Canadian singer Tom Connors passes away

MUMBAI: Canadian country folk singer Tom Connors passed away at his home in Halton Hills, Ontario due to natural reasons.

Aged 77, the singer’s toe-tapping musical spirit and fierce patriotism established him as one of Canada’s biggest cultural icons. He wrote more than 300 songs and sold nearly four million albums. He was best known for songs like ‘Sudbury Saturday Night’, ‘Bud the Spud’ and ‘The Hockey Song’ amongst others.

His work was shaped by his love and knowledge of Canada, influenced by everything from dredge-boat sailors, tobacco-pickers, short-order cook to gravedigger. The songs spoke about a potato-truck driver from Prince Edward Island, a polka-playing musician from the Yukon, and Red River Jane who left him high and dry in Winnipeg before becoming the subject of a sad song.

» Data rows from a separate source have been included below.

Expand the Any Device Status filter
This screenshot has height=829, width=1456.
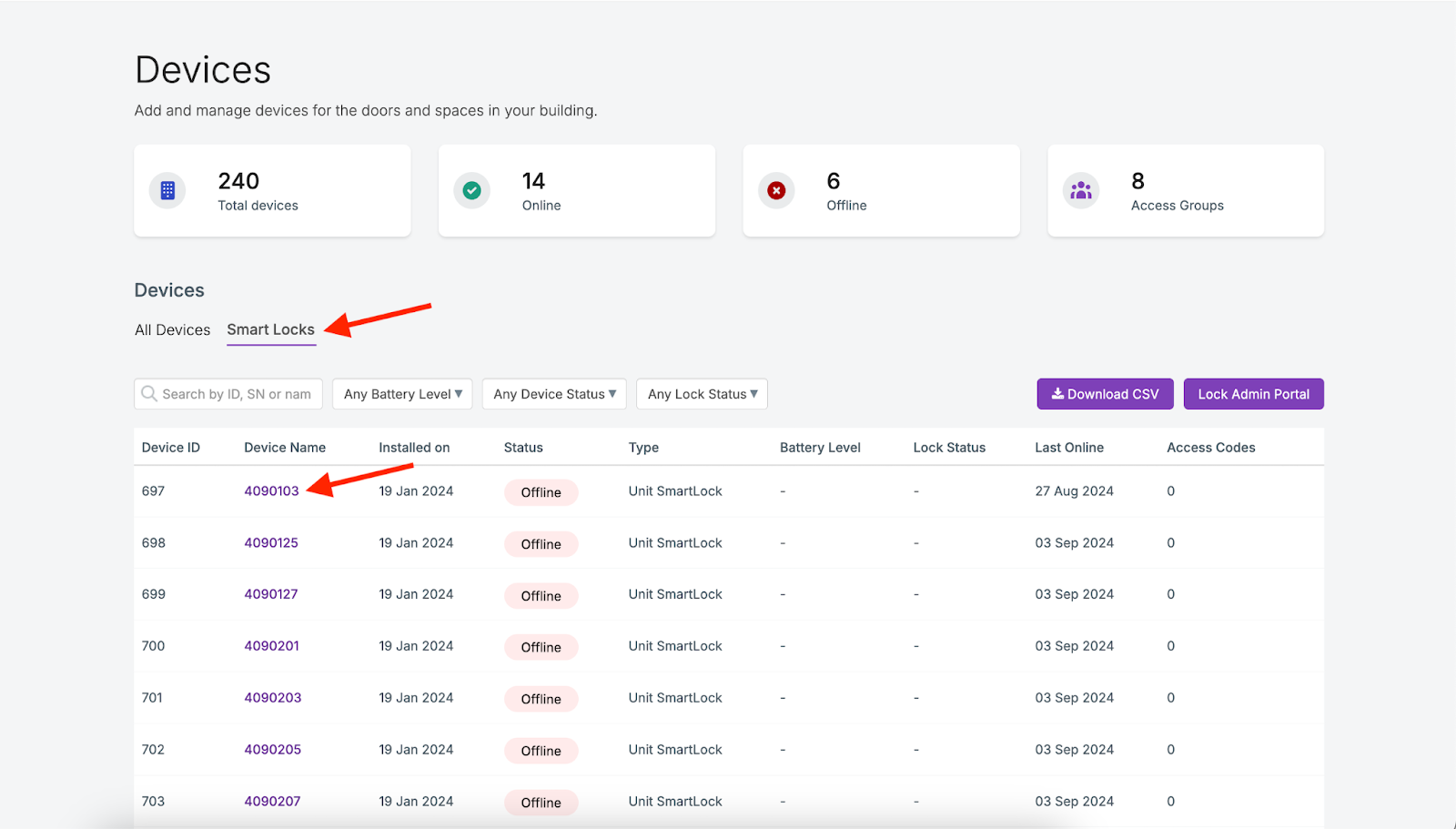(x=554, y=394)
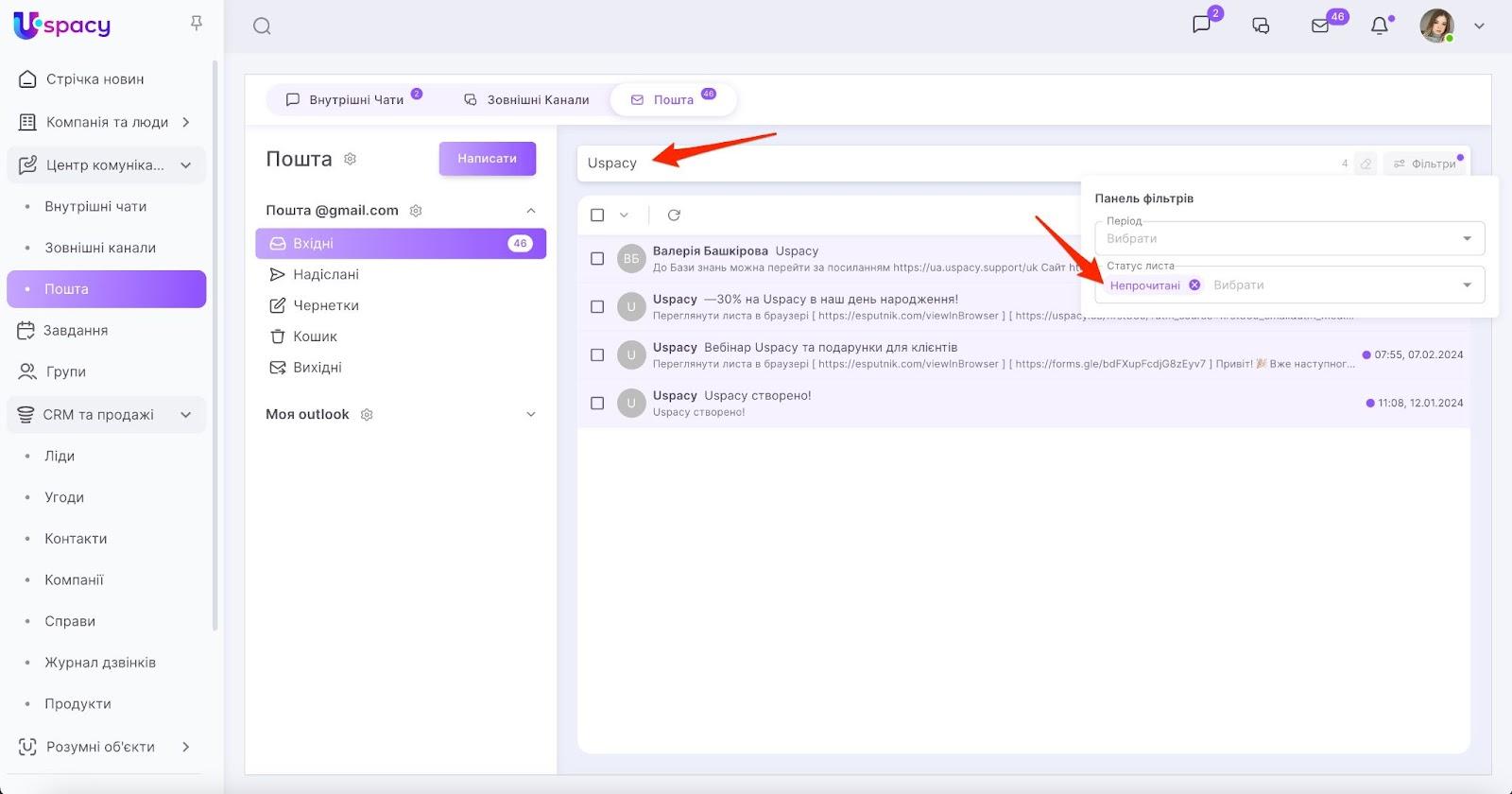Open the Період dropdown in filter panel
Image resolution: width=1512 pixels, height=794 pixels.
(x=1289, y=238)
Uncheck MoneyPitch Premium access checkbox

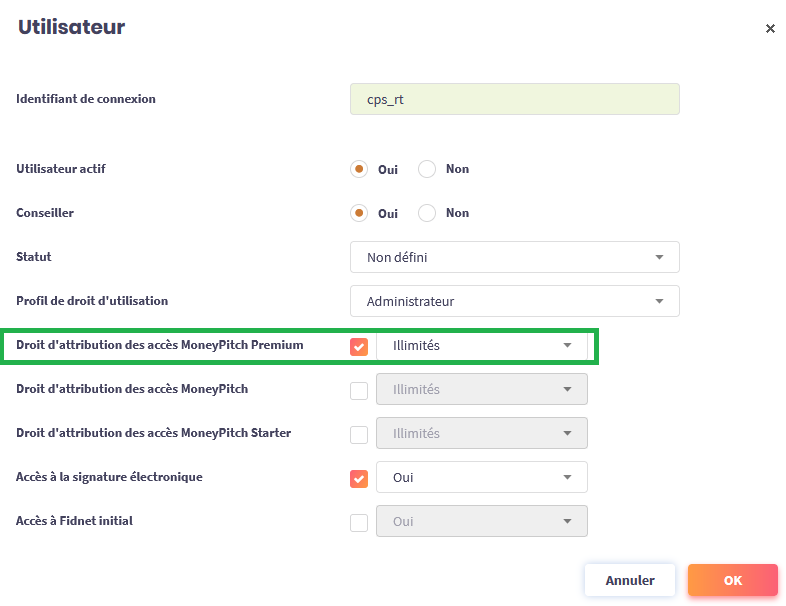(x=359, y=346)
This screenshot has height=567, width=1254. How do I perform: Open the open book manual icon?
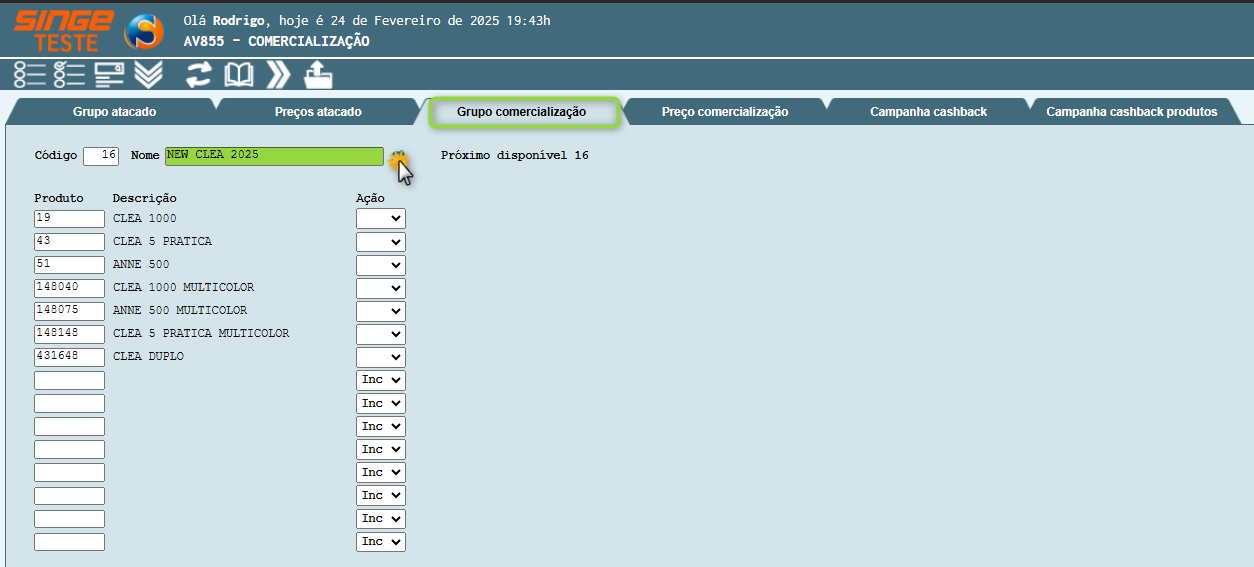pyautogui.click(x=238, y=75)

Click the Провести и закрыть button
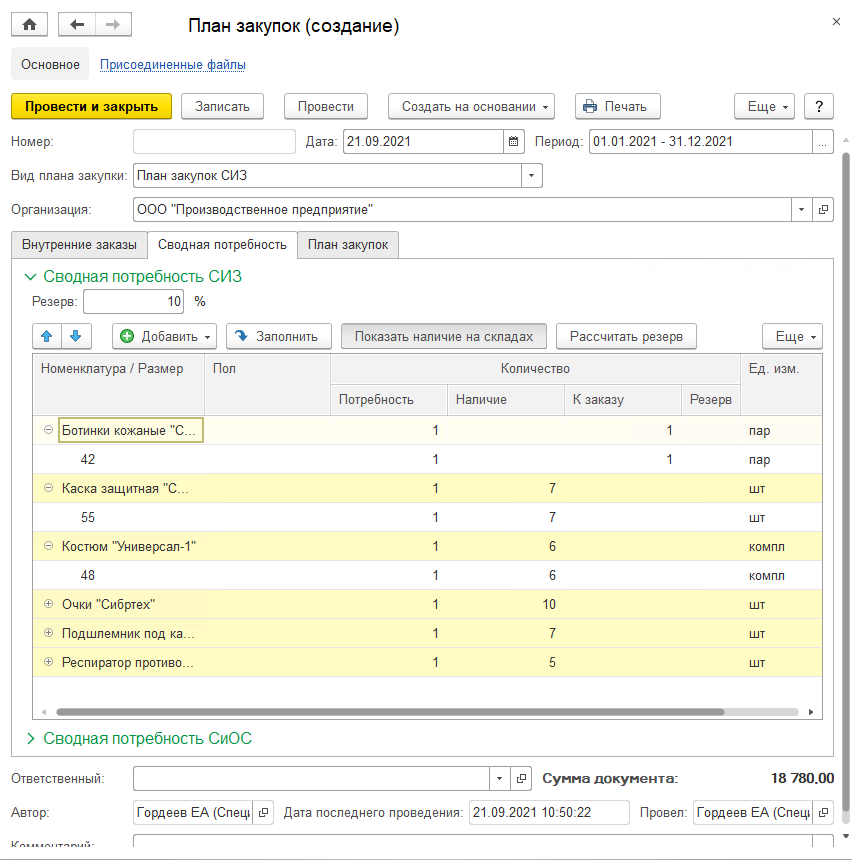click(91, 106)
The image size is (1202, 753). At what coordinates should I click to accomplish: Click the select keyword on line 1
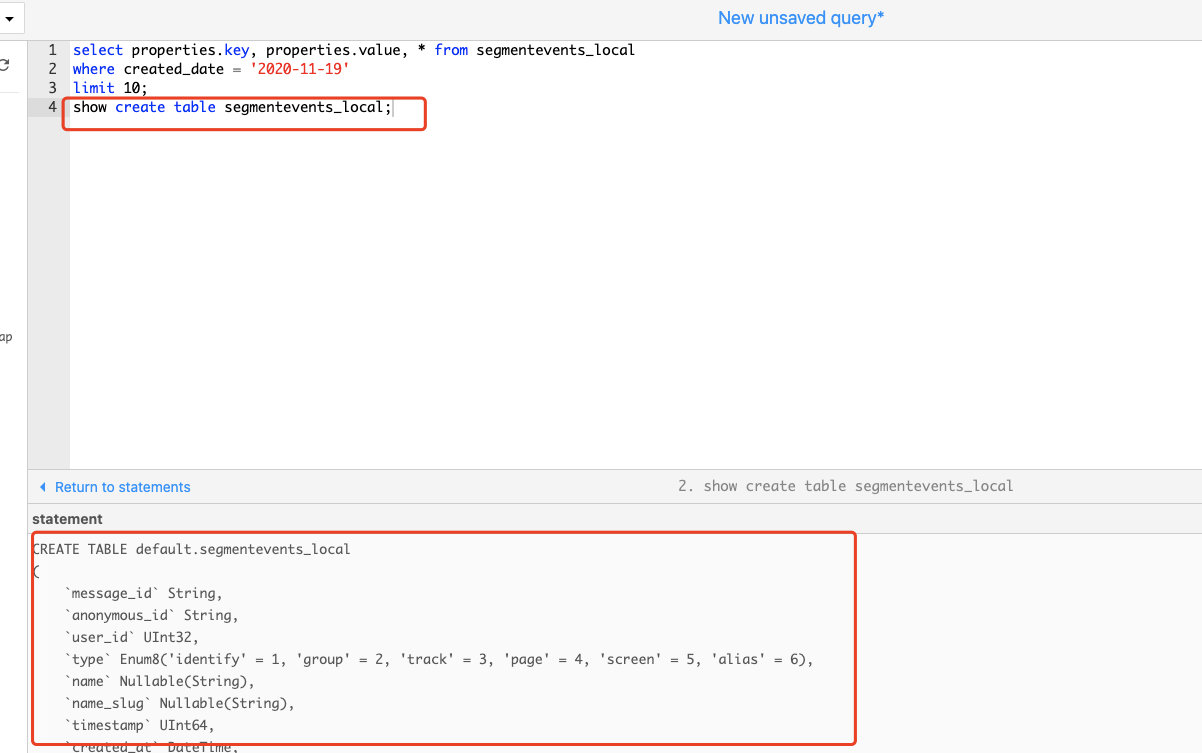pyautogui.click(x=95, y=49)
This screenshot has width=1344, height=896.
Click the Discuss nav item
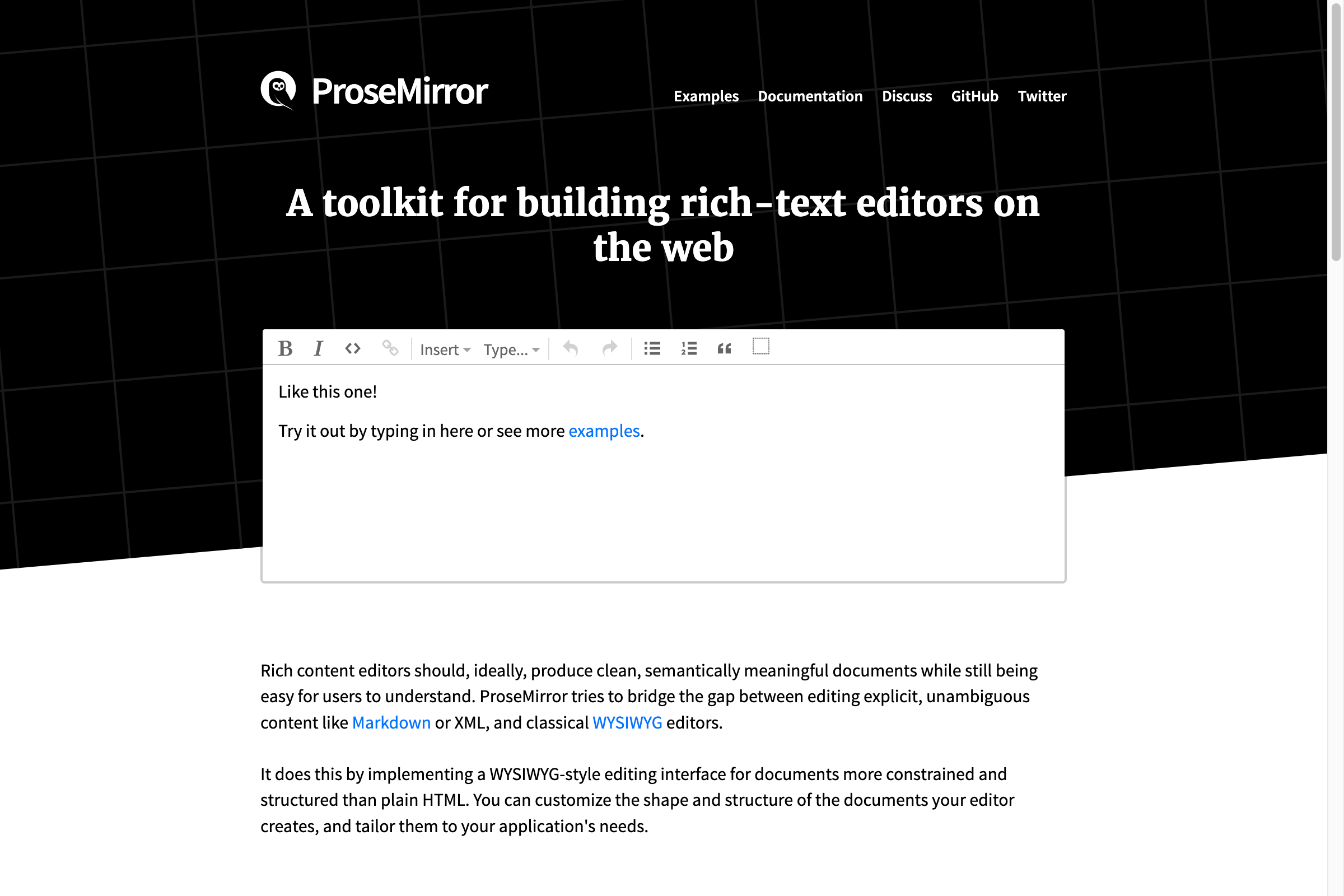point(905,96)
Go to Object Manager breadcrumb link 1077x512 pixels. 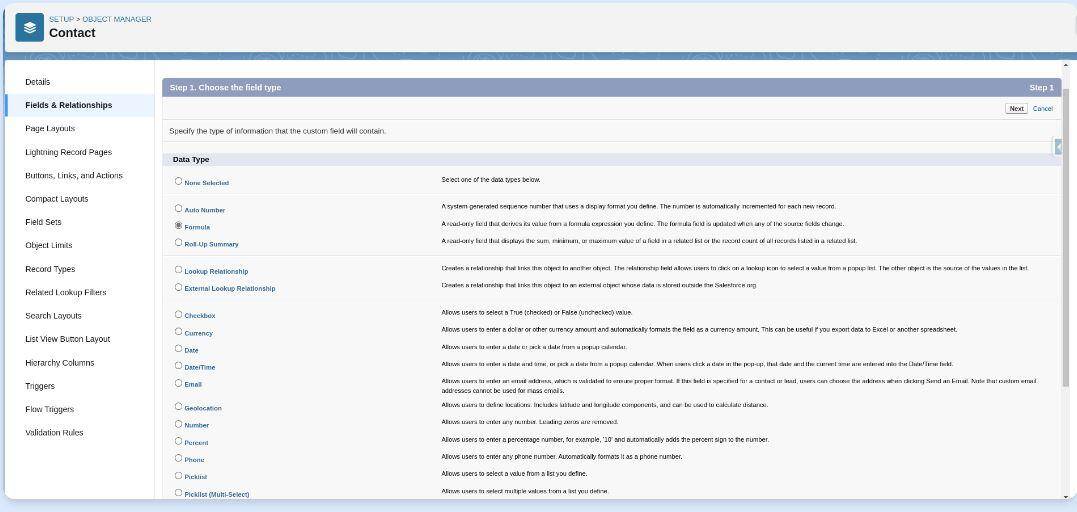(x=117, y=19)
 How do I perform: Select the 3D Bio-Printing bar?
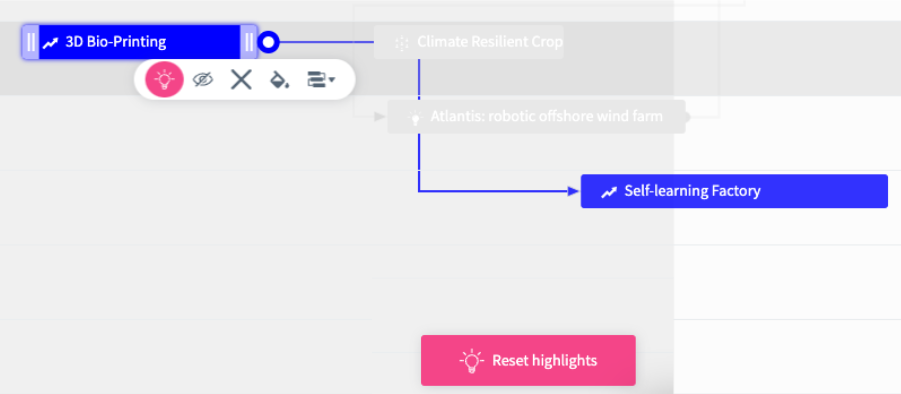[x=140, y=42]
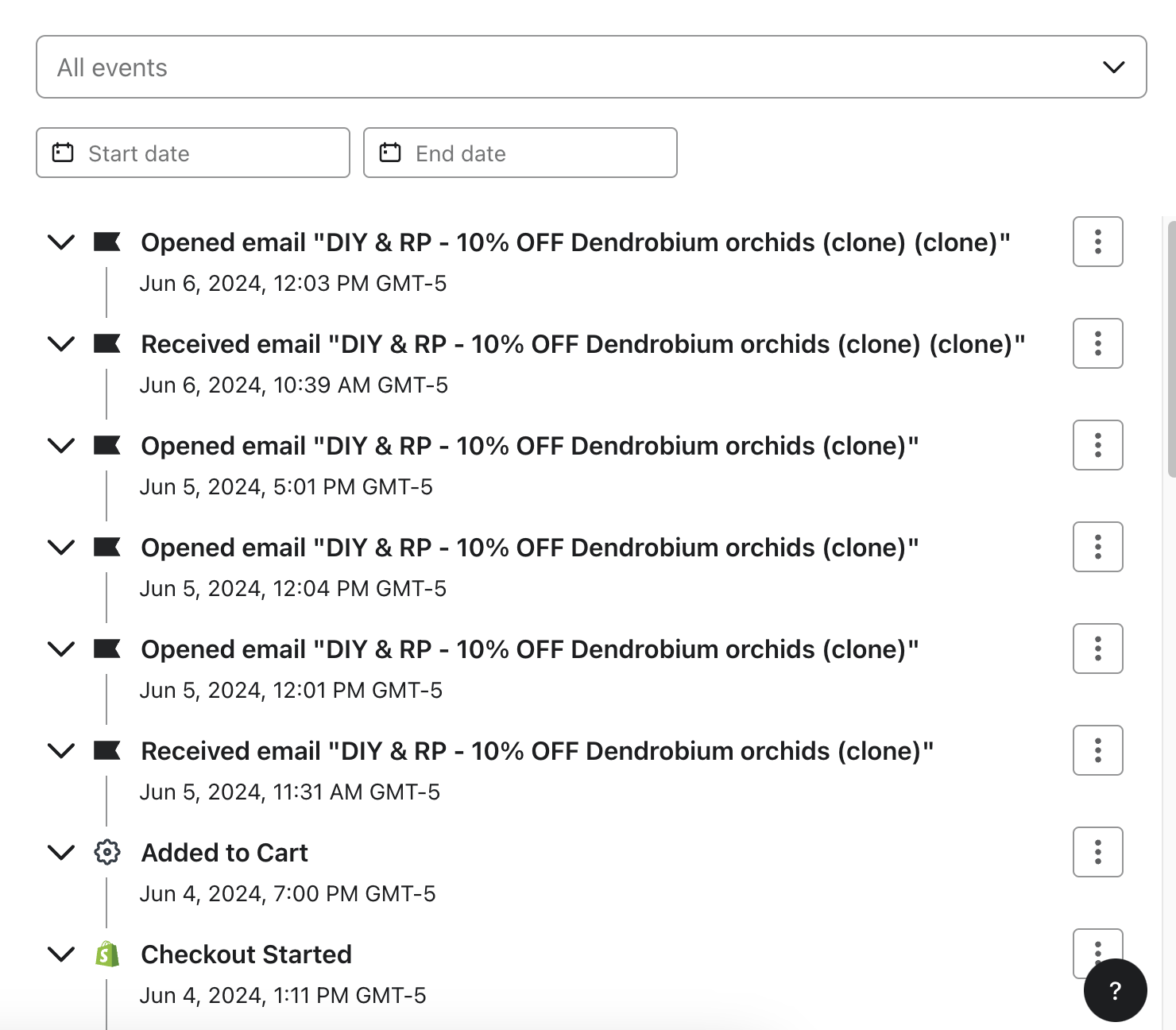
Task: Open the three-dot menu for the Jun 6 12:03 PM Opened email
Action: click(x=1097, y=242)
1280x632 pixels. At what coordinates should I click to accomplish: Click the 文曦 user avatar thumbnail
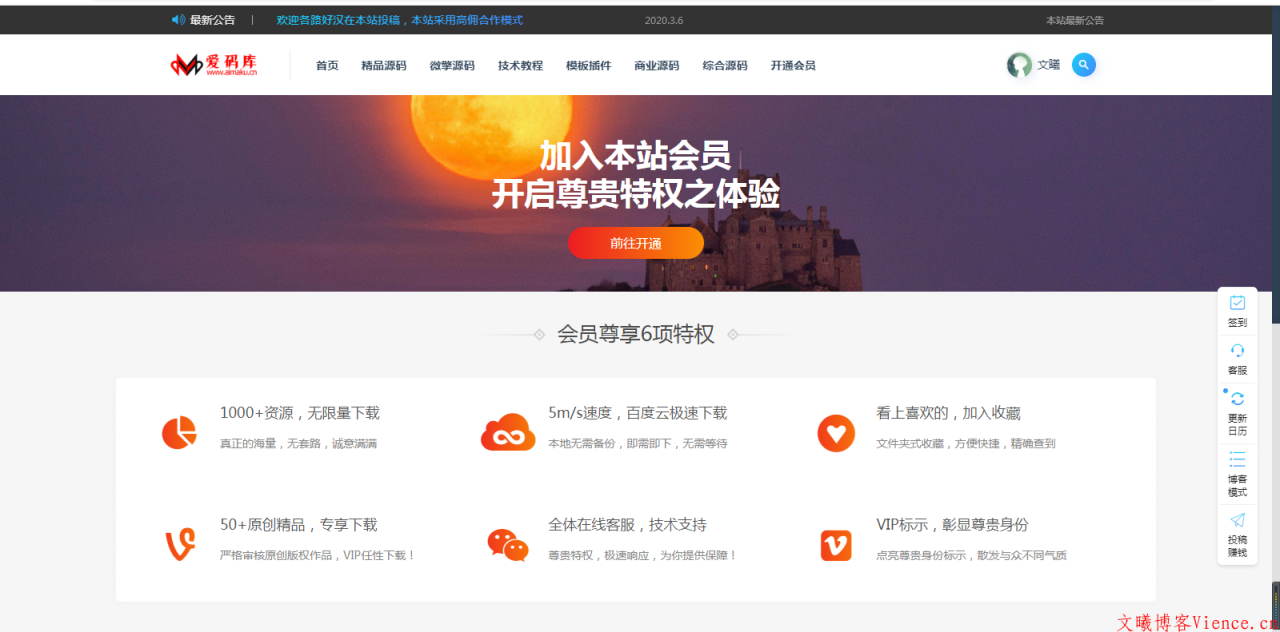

He was nick named ‘Stompin’ with the way he kept his left foot. He shunned the American music world, confining his touring and recording to Canada.

According to his autobiography ‘Before the Fame’, he often lived hand-to-mouth as a youngster, hitchhiking with his mother from the age of three and begging on the street by the age of four. At age eight, he was placed in the care of the charity Children’s Aid and adopted a year later by a family in Skinner’s Pond, Prince Edward Island. He ran away four years later to hitchhike across Canada.

Connors released his first album and garnered his first hit in 1970 with ‘Bud The Spud’. He was appointed to the Order of Canada in 1996, one of the country’s highest honours and also had his own postage stamp.

He is survived by his wife Lena, two sons, two daughters and several grandchildren.